Deploying RAG-Powered AI Solutions with AWS Local Zones and Outposts

Organizations in regulated industries are increasingly adopting generative AI while grappling with the challenge of maintaining strict data residency. A viable solution involves deploying self-managed Small Language Models (SLMs) on-premises using AWS Outposts or in nearby AWS Local Zones.

SLMs can deliver accuracy similar to larger models for specific use cases, but they are limited by a static knowledge base. This limitation is particularly pronounced in SLMs due to their smaller parametric memory. To enhance their performance in enterprise settings, SLMs require an architecture that integrates fresh, governed data.

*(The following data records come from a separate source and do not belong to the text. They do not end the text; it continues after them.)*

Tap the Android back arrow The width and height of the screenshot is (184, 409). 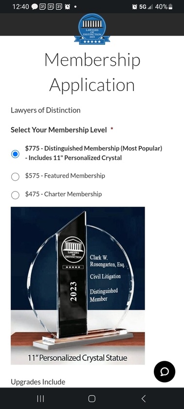click(x=143, y=398)
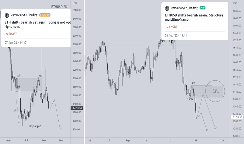Select the 'rsz' zone label on left chart
244x144 pixels.
[x=41, y=76]
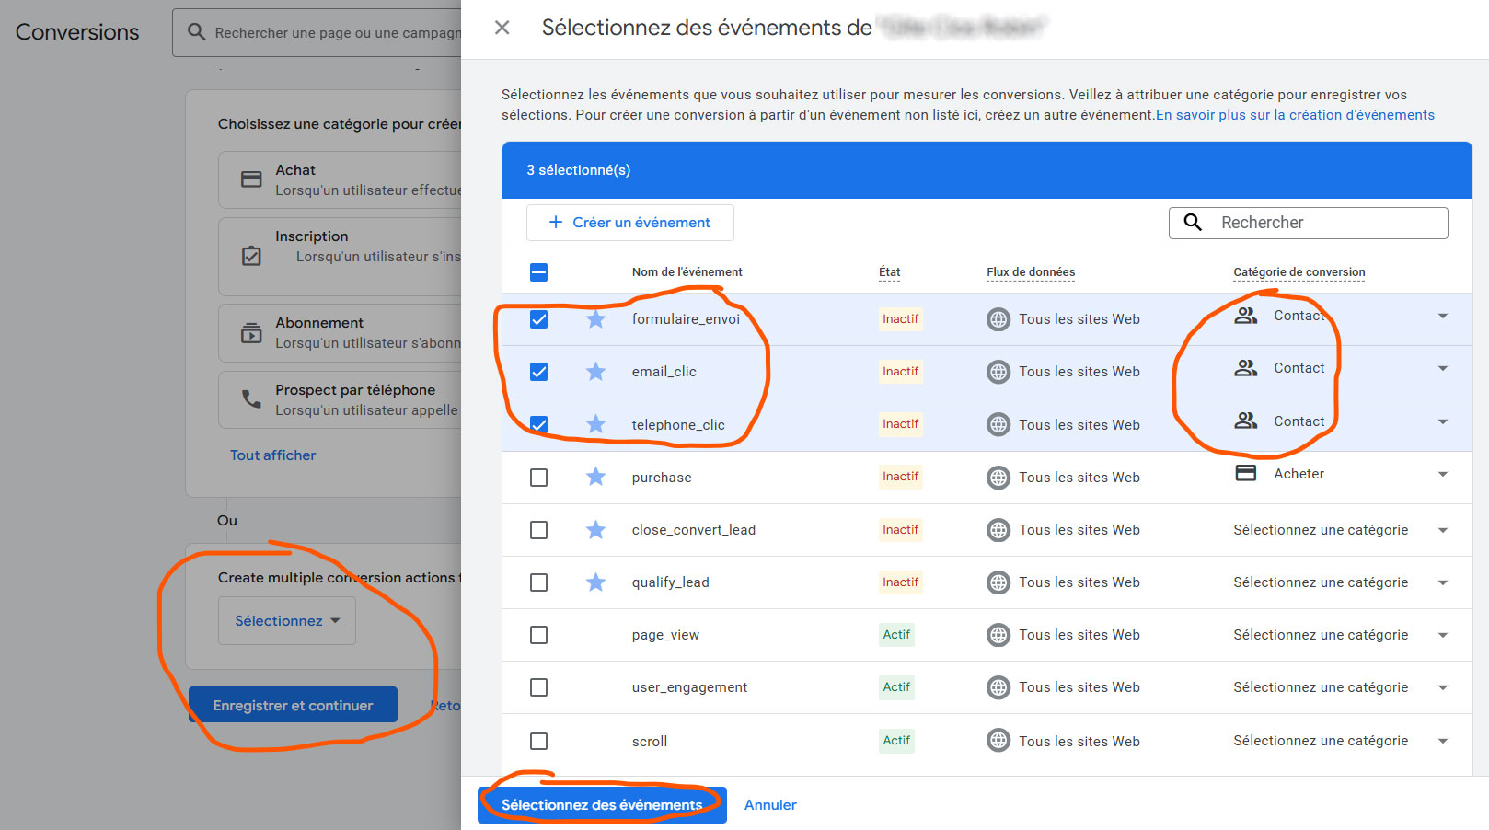Open the Sélectionnez dropdown under Create multiple
This screenshot has width=1489, height=830.
(x=287, y=621)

Retrieval-Augmented Generation (RAG) serves as the key architectural pattern that connects a model’s static knowledge with dynamic enterprise data. This article outlines a solution template for deploying an SLM augmented with RAG, which not only improves accuracy but also reduces total cost of ownership by minimizing size and latency.

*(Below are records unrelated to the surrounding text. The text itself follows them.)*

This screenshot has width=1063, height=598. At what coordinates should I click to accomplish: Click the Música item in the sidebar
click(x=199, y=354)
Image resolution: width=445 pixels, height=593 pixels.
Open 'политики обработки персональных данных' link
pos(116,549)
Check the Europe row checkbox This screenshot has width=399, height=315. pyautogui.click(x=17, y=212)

A practical application of this architecture is demonstrated through a chatbot designed to address technical queries about AWS Hybrid Edge products, specifically AWS Local Zones and AWS Outposts.

Architecture Overview

The chatbot solution is deployed on four EC2 instances, each serving a distinct role in the RAG pipeline:

g4dn or G7e (GPU)
m5.xlarge

All instances utilize the Deep Learning Base OSS Nvidia Driver GPU AMI (Amazon Linux 2023) for GPU workloads and Amazon Linux 2023 for the database instance.

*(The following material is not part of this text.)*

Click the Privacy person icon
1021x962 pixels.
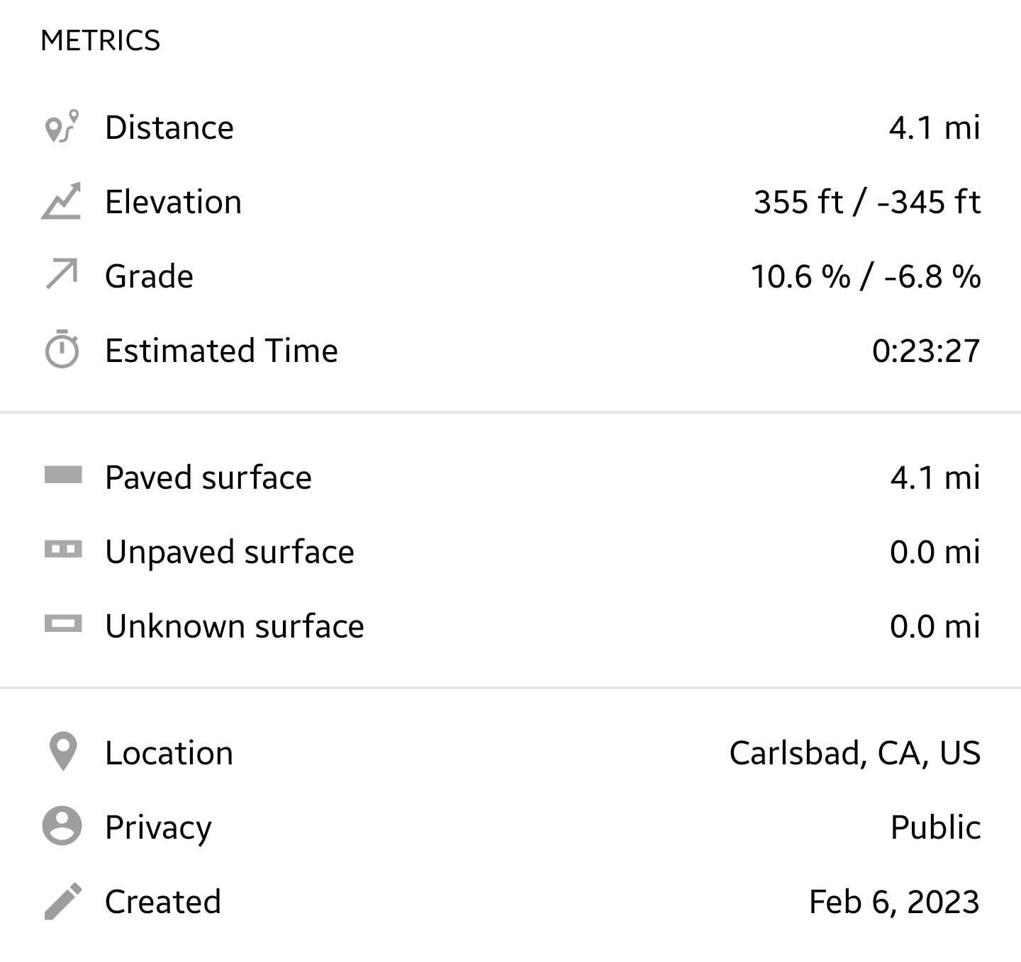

RAG enhances model output by referencing an authoritative knowledge base before generating responses, significantly reducing inaccuracies and improving traceability. The RAG workflow operates through a structured seven-stage pipeline, ensuring that data remains within controlled environments.

Implementing RAG

Key steps for deploying the RAG environment include:

Creating vector embeddings for proprietary data and user queries using a suitable model, such as BAAI/bge-large-en-v1.5.
Using recursive character chunking to split documents into manageable sizes (600–800 tokens with 10–15% overlap) to maintain context.
Deploying a specialized database, like Milvus, for efficient storage and similarity searches.

Additionally, a reranking step can enhance retrieval quality by re-scoring initial results with a cross-encoder model, ensuring that only the most relevant information is processed by the SLM.

Performance Optimization

To optimize performance, it is crucial to filter out less relevant chunks before they reach the SLM. This selective approach not only improves processing efficiency but also enhances the quality of generated responses.

Quality Assurance

Before deploying the RAG system in production, it is essential to establish quality gates, including a “Golden Dataset” of curated questions with known answers. This ensures that updates to the model do not degrade performance.

Security Considerations

Implementing RAG solutions on AWS Local Zones and Outposts necessitates a robust security strategy to maintain data residency and compliance. Key security controls should include:

Production hardening of the code.
Adhering to AWS documentation for data residency architecture.

This guide illustrates how organizations can leverage proprietary data in AI applications while ensuring compliance with regulatory requirements. By utilizing SLMs augmented with RAG, enterprises can achieve both security and enhanced AI capabilities.